During the meeting, the board approved the bid of $461,739 from D.J. Sickley Construction Co. in Peru for Building C renovation relocation work. The construction company will build the annex from the present link area to Building E.
The Building C project will be paid for through a special $6 million appropriation from the state of Illinois, the college’s first special appropriation ever from the General Assembly. Most of the project will be completed by May 2003.
The board also approved a full-time, grant-funded position, a Bridges-to-Success coordinator. The salary for the coordinator and the Bridges to Success program will be funded by a $100,000 grant through the Workforce Investment Act.
Under the proposal, 20 youth, ages 14-18, will spend two hours at IVCC two times per week in an eight-week pilot program. One hour will provide basic skills training through the Academic Enrichment Division and Adult Education while the second hour will be spent in IVCC’s new high tech lab.
"If we can make a difference in the motivation of these students and turn them toward high-wage, high-tech jobs, then that will be a good thing," said Mary Lou Meader, director of continuing education and external learning and coordinator of the grant proposal.
Students also will be connected with business mentors to help them learn about correct behavior in a business environment.

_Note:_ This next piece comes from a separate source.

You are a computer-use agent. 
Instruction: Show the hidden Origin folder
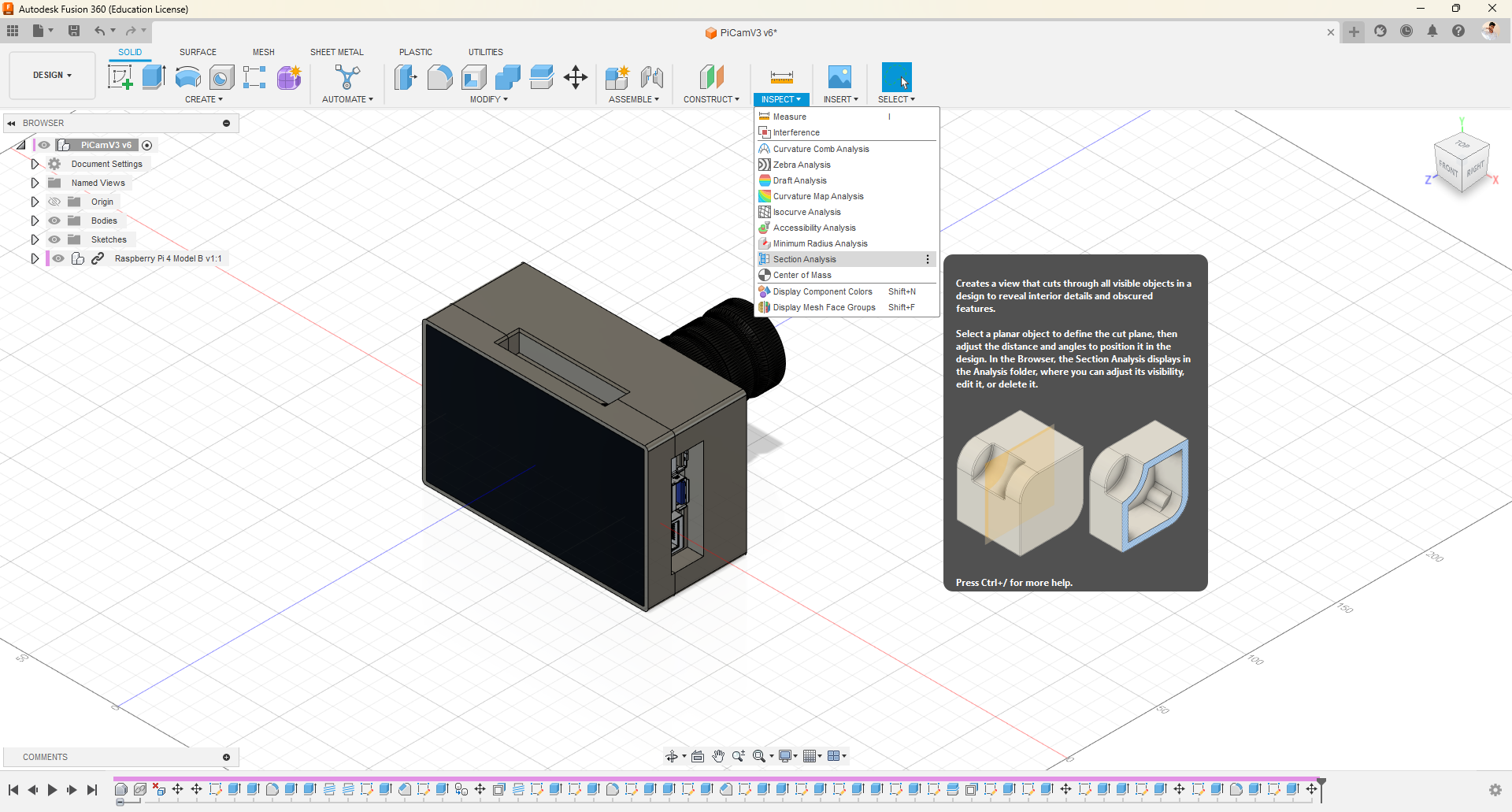(54, 202)
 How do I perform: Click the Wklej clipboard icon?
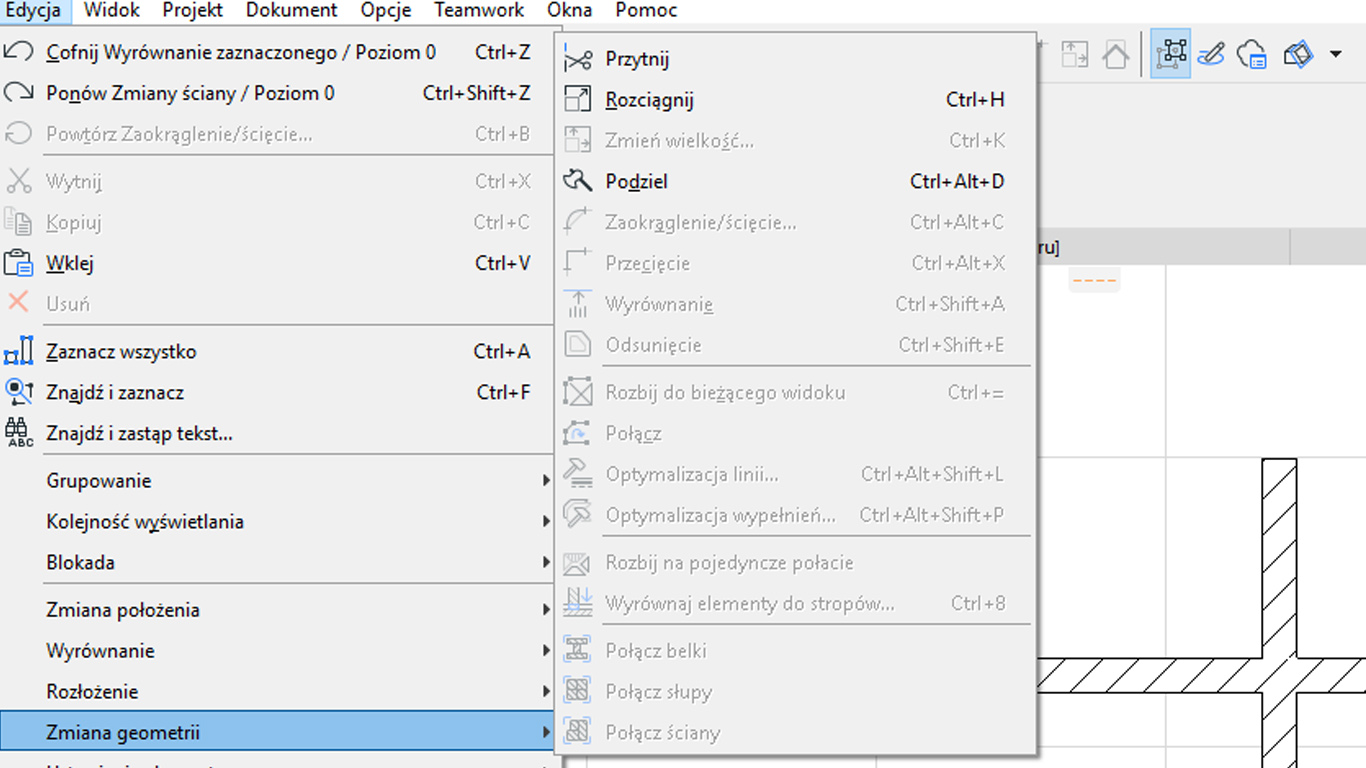[x=19, y=263]
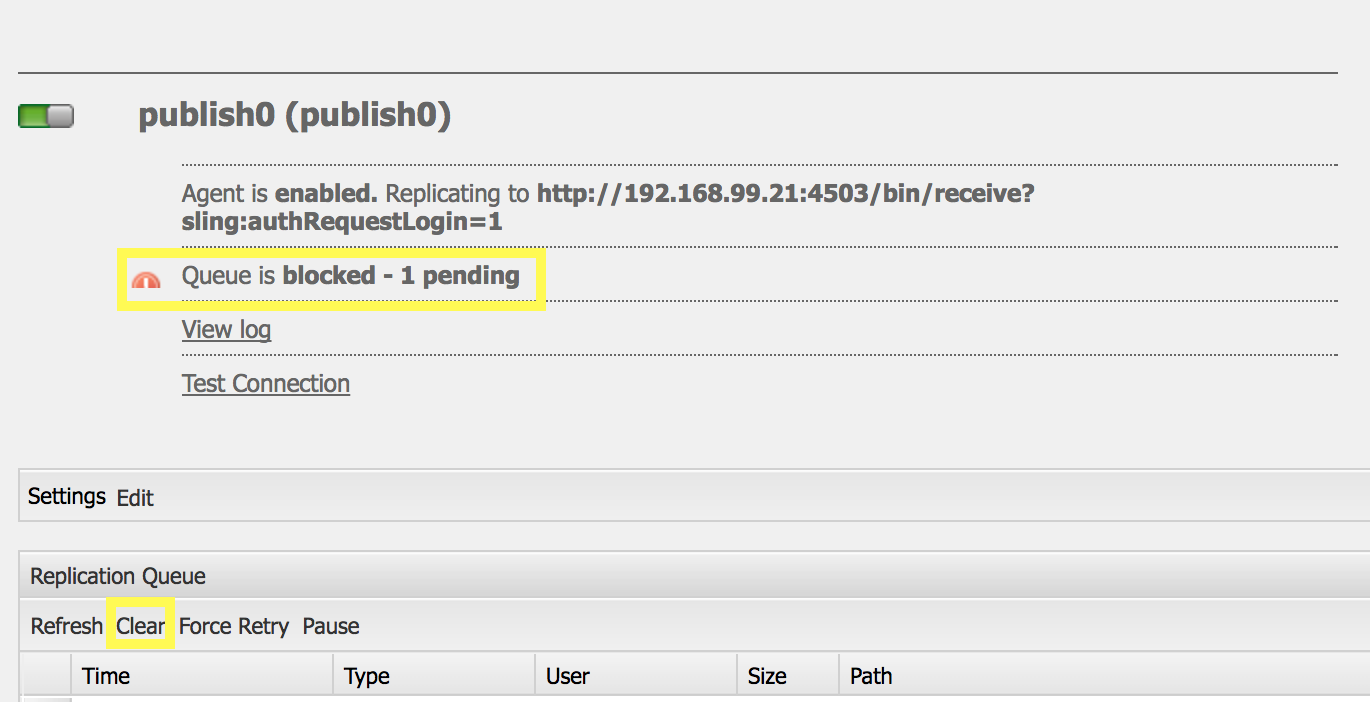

"Our goal is to make these Bridges to Success in life, at work and in school," Meader said. "This won’t be school as they are familiar with it. I know we won’t solve all the problems of troubled teens in eight weeks, but this program will capture their attention and turn them on to high-tech careers."
Once the eight-week pilot program is completed, it will be evaluated and two 16-week programs will be offered in Fall 2002 and Spring 2003.
President Jean Goodnow reported that IVCC’s Dislocated Workers Center, another Workforce Investment Act program, will receive a $500,000 grant from the Illinois Department of Employment Security. The grant will provide the Dislocated Workers Center with an opportunity to seek more creative and innovative training programs for participants. The grant also will allow the center to serve a new group of potential clients: spouses of dislocated workers.
In other business, the board authorized a new two-tiered recognition system for students. Previously, students were named to the dean’s list if they had earned a grade point average of 3.25 to 4.0 in 12 or more semester hours of coursework, excluding non-credit courses, courses taken pass/fail and developmental courses.
Under the new policy, a two-tiered recognition system will be implemented. Students who earn a 3.75 to 4.0 grade point average in 12 or more semester hours, excluding non-credit courses, courses taken pass/fail and developmental courses, will earn President’s Honors.
Students who earn a grade point average of 3.25 to 3.74 in 12 or more semester hours will earn Academic Honors. A part-time honor list for students who take from six to 11 credit hours will remain in place.
In other business, the board:
- Decided to seek bids for the relocation of existing shelving and to purchase additional electrical and mechanical shelving. The additional shelving will allow students to have access to the entire circulating collection of the library during the Building C renovation.
- Accepted low bids totaling $86,489 from D.J. Sickley Construction Co. in Peru for new ceilings in the corridor outside the auditorium and in the link between the Cultural Centre and the main building. Air curtains also will be installed on the link entrance doors during the Building C renovation.
- Approved the appointment of Lori Cinotte as English/journalism instructor for the 2002-03 school year to replace Rose Marie Lynch, who is retiring.
- Approved a contract with Putnam County to provide computer services and support through November 30, 2002.
- Learned that Carol Ostrowski had been hired as the secretary for Student Support Services.